▸ **SOURCE EXTRACT**
You've been calling me an idiot, I can call you a dyke. Every time I get into with you, you seem to come off as if you think you're entitled to a double standard.

Some republicans want to increase spending.

And Libertarian, huh? More like Libertarian In Name Only. You've been pro-tax and anti-tax cut with me, what do you think I'm going to think? You talk like one so I'm going to think you're one, and saying "I said i was _kind of_ pro" in that one little sentence shows me you don't really hold a strong opinion on that. 



> 6. "You also say to separate the Republican party from religions and social issues - but there is no denying that those things are crucial parts of today's Republican party. Even if the things you listed were worthwhile and factual, it's ridiculous to ask people to look past a huge part of the Republican party's beliefs and dogma. "

▸ **DATA**

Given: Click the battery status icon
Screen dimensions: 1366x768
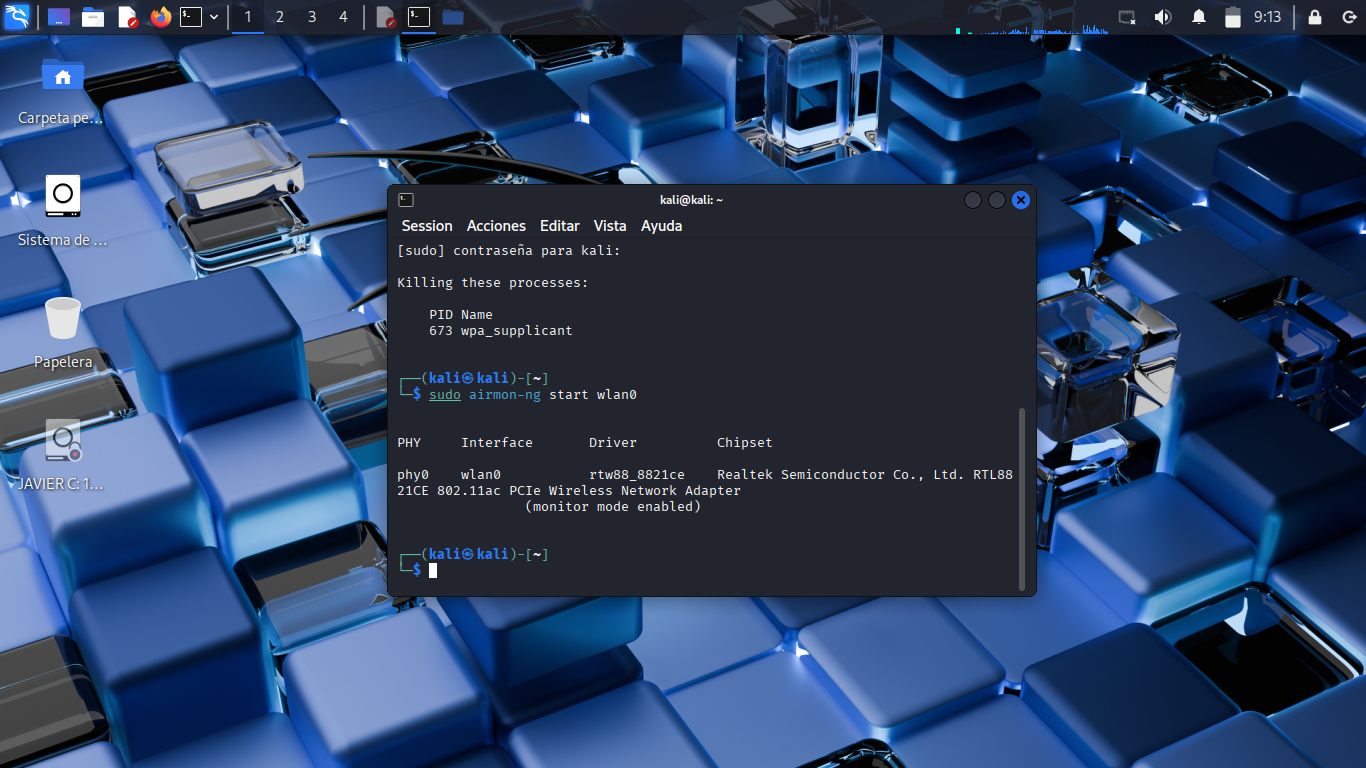Looking at the screenshot, I should coord(1232,17).
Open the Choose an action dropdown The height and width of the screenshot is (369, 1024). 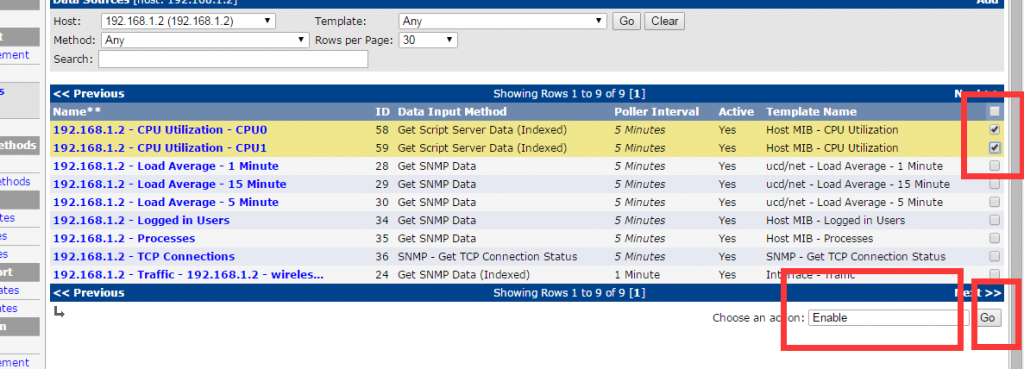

▸ **WORK TO COMPLETE**
Reproduce the stretch of the forum excerpt from "You've been calling" through "a double standard.".

▸ **RESPONSE TO THE EXERCISE**
You've been calling me an idiot, I can call you a dyke. Every time I get into with you, you seem to come off as if you think you're entitled to a double standard.